Neuromuscular electrical stimulation (NMES) (also referred to as powered muscle stimulation, functional muscle stimulation, electrical muscle stimulation, and other terms) is an established technology with many therapeutic uses, including pain relief, prevention or retardation of disuse atrophy, and improvement of local blood circulation. NMES is typically delivered as an intermittent and repeating series of short electrical pulses. In many implementations, these pulses are delivered transcutaneously by surface electrodes that are attached to a person's skin. Electrodes may be held to the skin through the use of straps, adhesives, or other mechanisms, and often contain a coupling layer composed of gel or other materials that is capable of enhancing the efficiency of energy transfer from the electrode to the skin and underlying tissues.
A group of persons who could potentially show large benefit from NMES therapy are those who are immobilized or confined to bed rest. Periods of immobilization lead to muscle atrophy and weakness, and have severe effects on a person's physical capacity. Following immobilization, a previously active and functional person will typically require extensive physical therapy to reclaim their prior level of functionality. NMES may help these persons by preventing or retarding muscle atrophy during immobilization.

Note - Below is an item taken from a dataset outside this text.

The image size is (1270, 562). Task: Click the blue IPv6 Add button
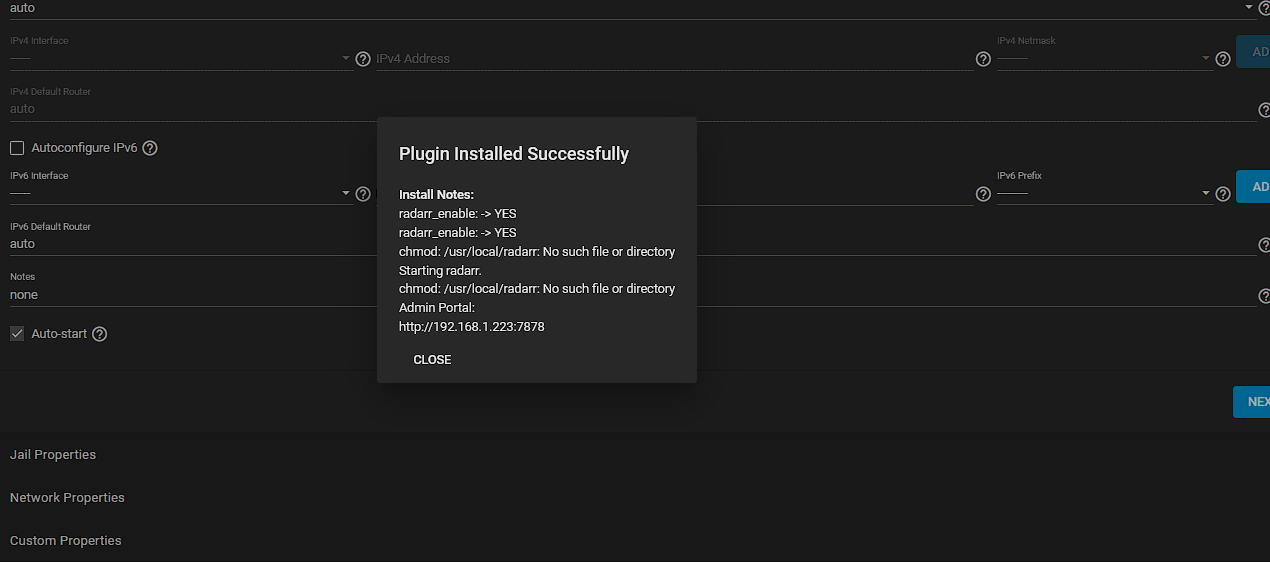(1254, 187)
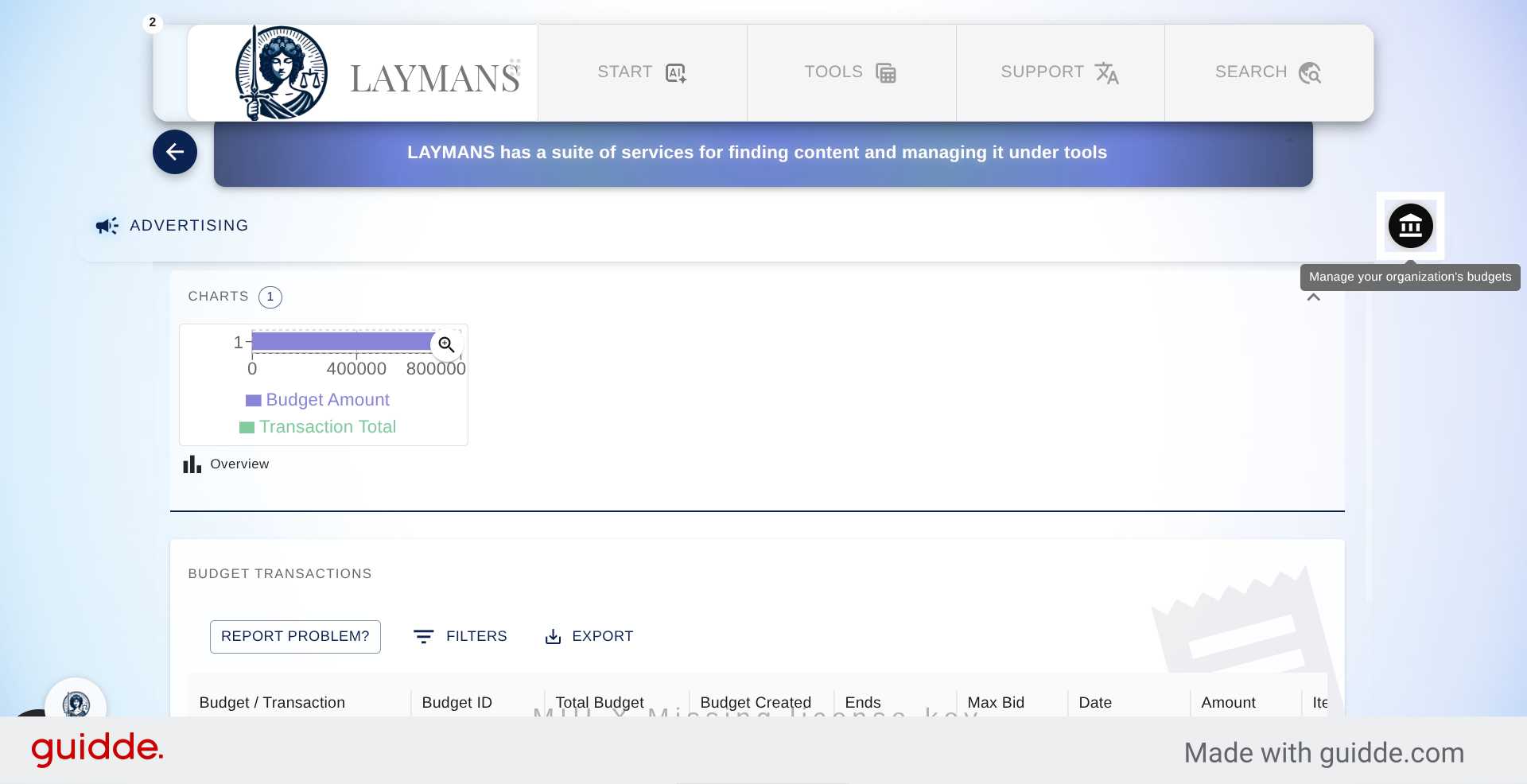Click the REPORT PROBLEM? button
1527x784 pixels.
[295, 636]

Critically ill medical patients comprise a subgroup of the immobilized persons described above. While virtually all of these patients are confined to bed rest, many are also suffering from conditions such as coma or are receiving interventions (such as mechanical ventilation) that generally require sedation and/or analgesia. These sedated or comatose patients are at the highest risk for muscle atrophy because even simple voluntary movements (such as shifting arms/legs in bed or moving one's feet) are often not performed. Consequently, critically ill patients face long paths to recovery that are generally measured in months as opposed to days or weeks.
As part of care for their acute illness, many critically ill patients receive I/V fluids, antibiotics, and other interventions. One common side effect of these medical treatments in immobilized patients is the development of tissue edema. Generally speaking, tissue edema occurs as body fluids accumulate in ‘the third space’, or the region outside of both cells and vessels. Edema is often caused by microvasculature leakage, and typically results in tissue swelling. This swelling has been known affect the ability of NMES to induce muscle contractions using surface electrodes placed on the skin. Increased electrical impedance and increased distance between surface electrodes and underlying muscles are factors that contribute to this problem. Although previous work in the medical literature has noted that certain types of electrical stimulation may prevent the onset of local edema after traumatic injury, these types of therapies have not been conclusively shown to prevent or reduce widespread edema.
Existing NMES devices do not have features or compensation mechanisms to address tissue edema. Because of this, these devices provide highly variable performance in and are of limited utility amongst patients suffering from this condition. For example, with existing NMES devices many patients in this group will require the delivery of much higher than average energy levels in order to transcutaneously stimulate muscle tissues. Performance variability increases labor costs associated with the delivery of NMES, and the requirement of using enlarged energy levels increases the potential for burns, muscle damage, and other adverse events. These factors and others limit the application of NMES therapy to edematous patients and to immobilized critically ill patients as a whole, a group that could benefit significantly from the therapy.
Therefore, a need exists for the delivery of safe and effective NMES therapy to immobilized critically ill patients, which could be facilitated by a device, system, and method designed to minimize the effects of tissue edema on NMES. Such a device, system, and method could allow for a larger patient cohort to receive the beneficial effects of a well established medical therapy.